You submitted a clean UR packet to HCSC for a residential admission. Strong ASAM scores, detailed clinical narrative, appropriate CPT codes. Then the denial letter arrives: "Not medically necessary." You review the claim and spot it instantly: the primary diagnosis listed F10.9, unspecified alcohol use disorder. No severity specifier. No co-occurring codes. From HCSC's perspective, you just asked them to authorize a $30,000 residential stay without proving the patient meets ASAM Criteria thresholds.
If you're billing HCSC (Blue Cross Blue Shield of Illinois, Texas, Oklahoma, Montana, or New Mexico), vague diagnosis coding is the fastest way to trigger a utilization review denial. HCSC reviewers expect precise ICD-10 codes that map directly to DSM-5 severity criteria and justify the requested level of care. This guide breaks down exactly which HCSC diagnosis codes for addiction treatment utilization review pass muster and which ones get flagged.
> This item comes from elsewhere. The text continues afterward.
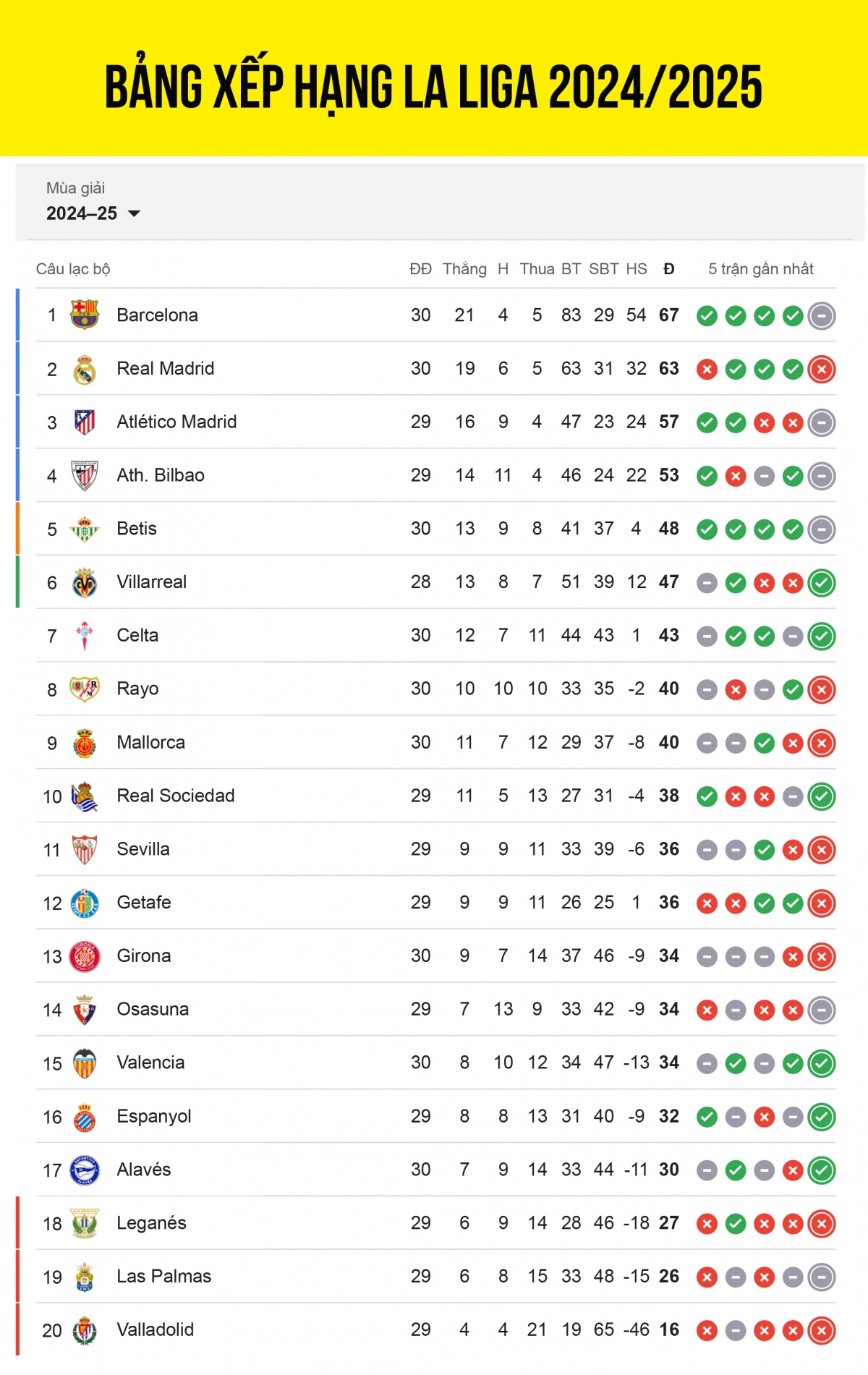Image resolution: width=868 pixels, height=1375 pixels.
Task: Click the Sevilla club crest icon
Action: 85,849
What Is HCSC and Why Diagnosis Coding Matters for UR
Health Care Service Corporation (HCSC) operates Blue Cross Blue Shield plans in five states: Illinois, Texas, Oklahoma, Montana, and New Mexico. It's the largest customer-owned health insurer in the United States, covering over 17 million members. Each state plan may have slightly different prior authorization requirements and fee schedules, but the core UR standards for behavioral health are consistent across the network.
When you submit a utilization review request for detox, residential, PHP, or IOP, HCSC's clinical reviewers are matching your diagnosis codes against their medical necessity criteria. They're looking for three things: accurate substance type, documented severity level, and clinical justification for the level of care. Miss any of those elements, and your auth gets denied or downgraded.
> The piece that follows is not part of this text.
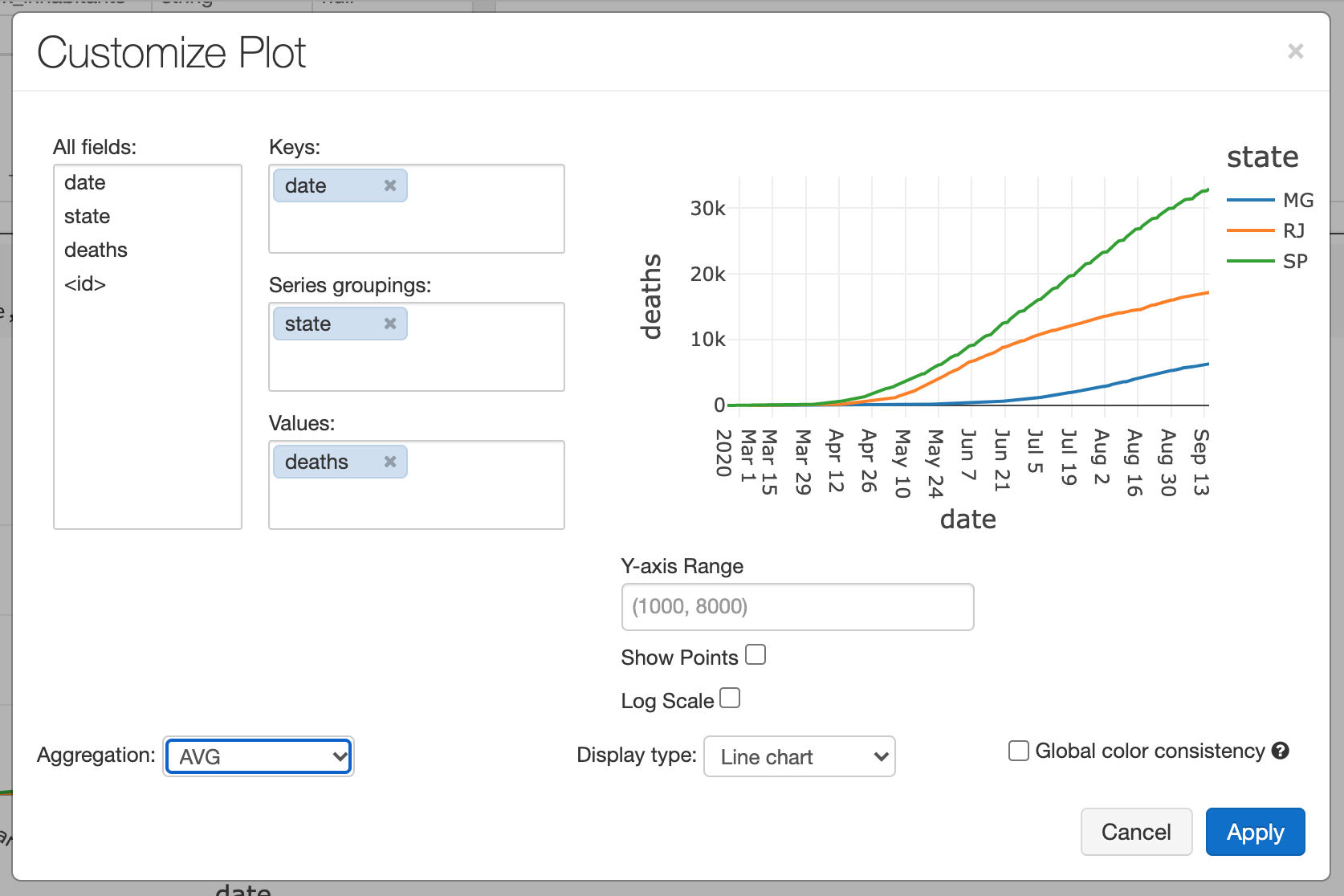Enable the Show Points checkbox
Image resolution: width=1344 pixels, height=896 pixels.
coord(755,655)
Understanding behavioral health billing fundamentals is critical, but HCSC requires an extra layer of precision when it comes to diagnosis coding for addiction treatment.
ICD-10 F-Code Structure for Substance Use Disorders
All substance use disorder diagnoses fall under the ICD-10 F10-F19 code range. The structure follows a consistent pattern: F1x.xxx, where the first digit after F indicates the substance type, and the digits after the decimal point indicate the nature and severity of the disorder.
Here's the substance type breakdown:
- F10: Alcohol use disorder
- F11: Opioid use disorder
- F12: Cannabis use disorder
- F13: Sedative, hypnotic, or anxiolytic use disorder
- F14: Cocaine use disorder
- F15: Other stimulant use disorder (amphetamine, methamphetamine)
- F16: Hallucinogen use disorder
- F18: Inhalant use disorder
- F19: Other psychoactive substance use disorder (polysubstance)
According to the American Psychological Association Services, the ICD-10-CM section on substance use disorders is substantially larger and more detailed than ICD-9-CM, allowing for much greater specificity in coding.
Severity Specifiers: The Critical Detail HCSC Reviewers Check First
DSM-5 defines three severity levels based on the number of criteria symptoms present: Mild (2-3 symptoms), Moderate (4-5 symptoms), Severe (6 or more symptoms). These map directly to ICD-10 code endings, as documented by Los Angeles County Public Health.
For most substance use disorders, the severity codes follow this pattern:
- .10: Mild use disorder
- .20: Moderate or severe use disorder
- .9: Unspecified (no severity documented)
HCSC reviewers will deny or downgrade authorizations when they see .9 codes. Unspecified severity suggests incomplete assessment or documentation. If you're requesting PHP or residential, a .9 code signals you haven't established medical necessity.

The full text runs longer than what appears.